Well I am not off to a flying start getting back to this. The person who said I should start back up is doing worse than I am though. I have no idea who reads this. The dashboard says I have 6 followers but for some reason will not tell me who they are. I know who three are and no idea about the other three. I guess it doesn't much matter because I am not really writing for anyone else.
I guess I should say that I am off of any pain medication stronger than hydrocodone which is huge after living most of three years in a morphine fog. I have been off of anything stronger for more than six months. It means dealing with more pain but it also means I can think clearly again. I know I know, a lot of times I still feel I don't think so clearly and at times I think they are right. Not getting into details right now because a lot of it involves other people who would prefer to remain anonymous for now. Hopefully not forever.

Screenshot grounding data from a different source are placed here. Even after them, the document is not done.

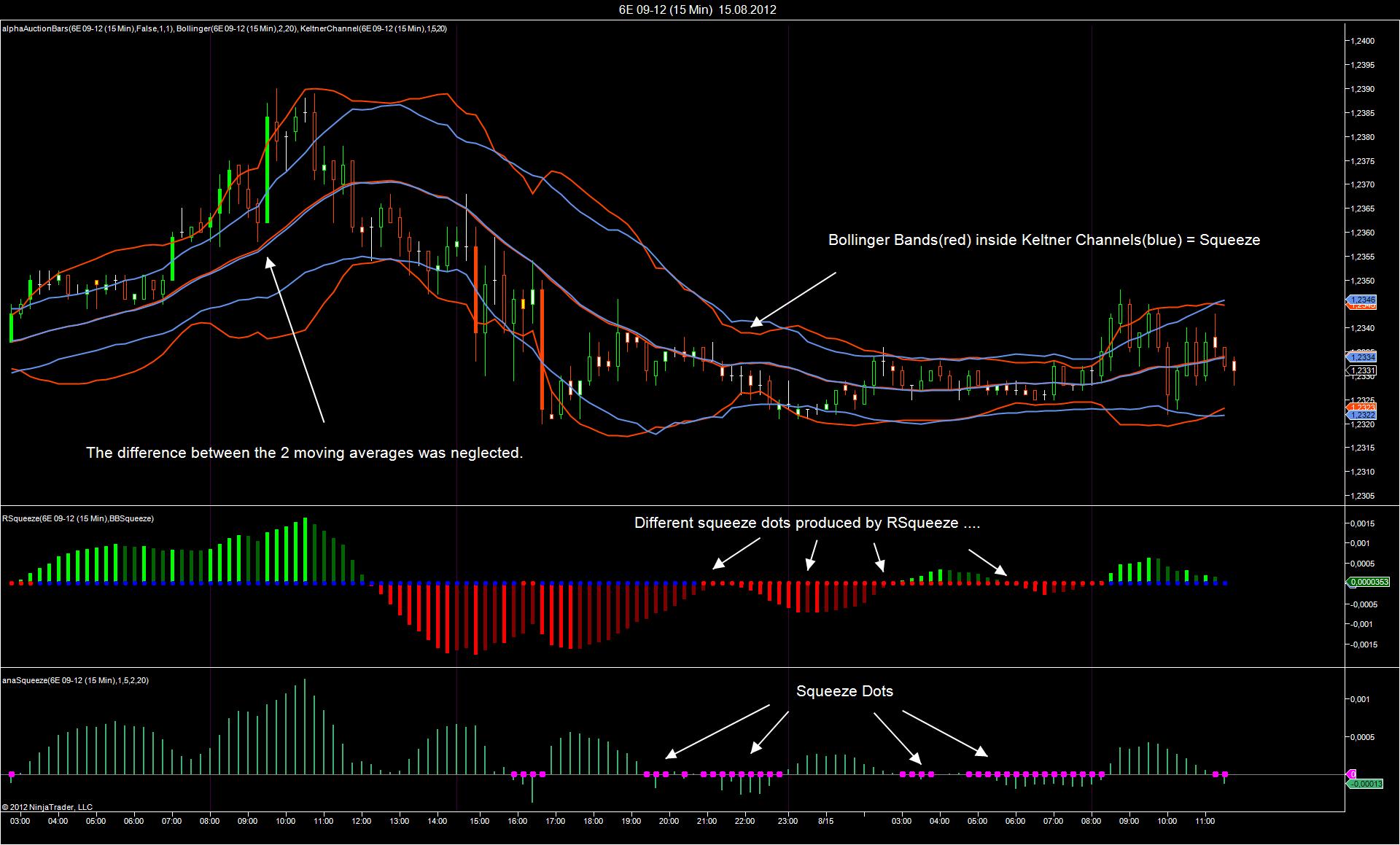The width and height of the screenshot is (1400, 845).
Task: Click the blue 1,2346 Keltner price marker
Action: (1361, 300)
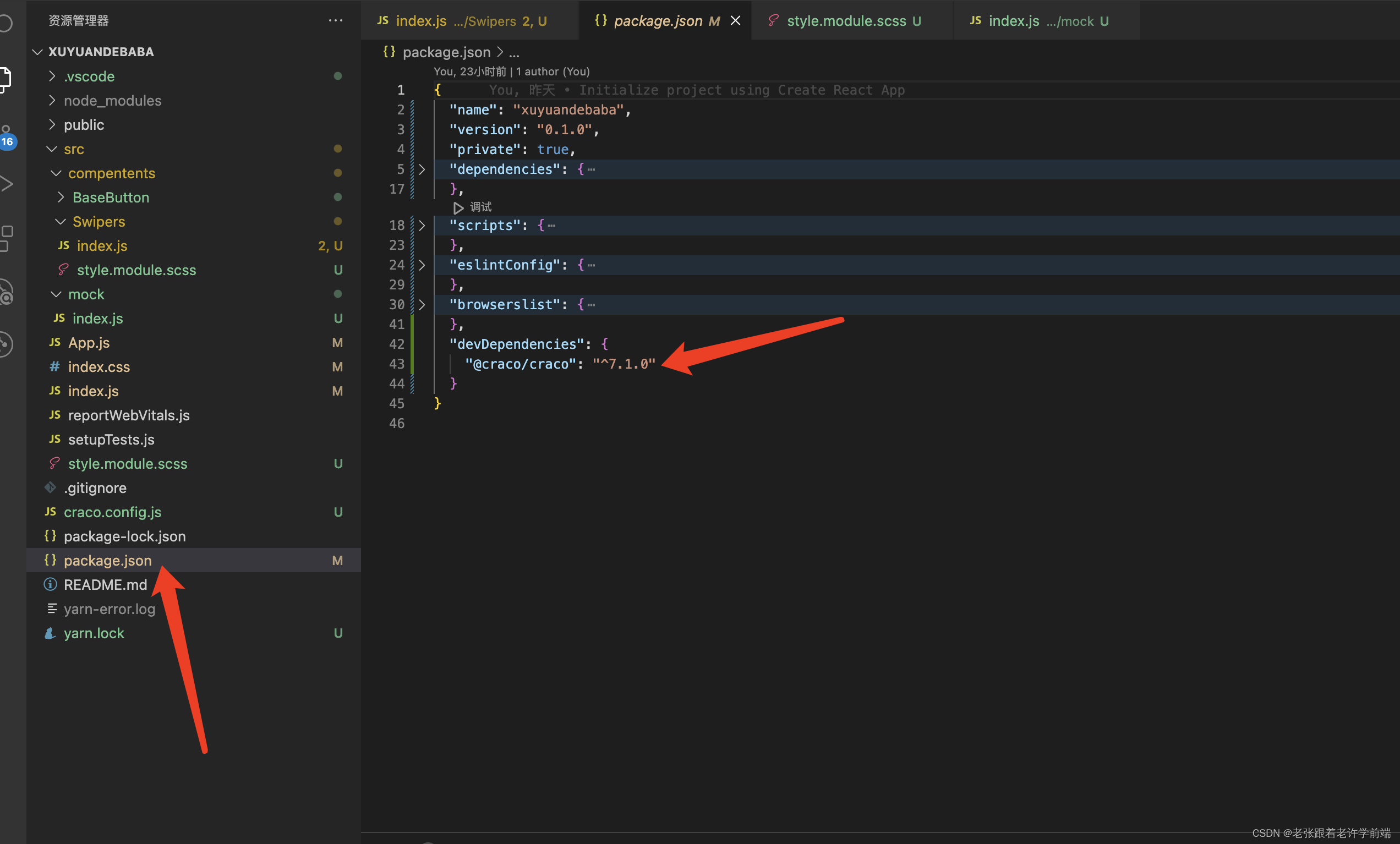The image size is (1400, 844).
Task: Switch to style.module.scss tab
Action: coord(845,21)
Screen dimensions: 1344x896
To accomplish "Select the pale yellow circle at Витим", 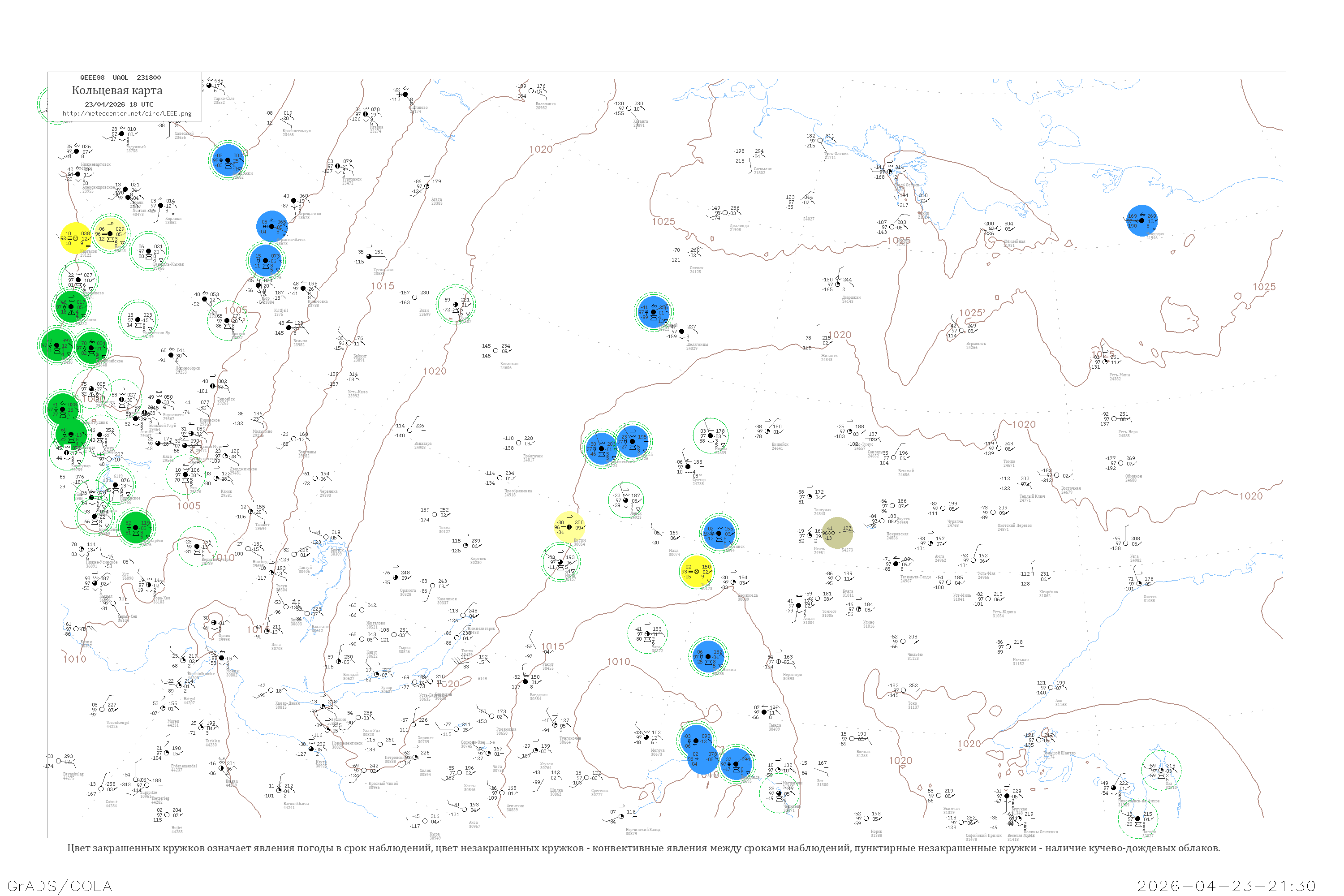I will tap(569, 527).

This being in the middle of a divorce is for the birds. The marriage is over for sure but I am still stuck in limbo as far as relationships go. I am doing OK living alone because I was mostly alone when I was with my wife but I do not like having someone around. I have talked to others in my position and the feeling seems to be pretty much universal. There is also wondering if you are going to end up alone in your old age at this point in life.
The last few months seem to be times of getting really involved in life and then times of not really caring much but going through the motions. I am trying to pull out of one of those right now. Trying to get back to drawing, writing and getting done the things that need doing when they should be done. Hopefully eventually I will even out and get on with a somewhat normal life. It has been so long that I am not sure what that it any longer.
There is more that I would like to write but have to keep to myself for now. I need to get moving and go work on a computer if I can have access to it today.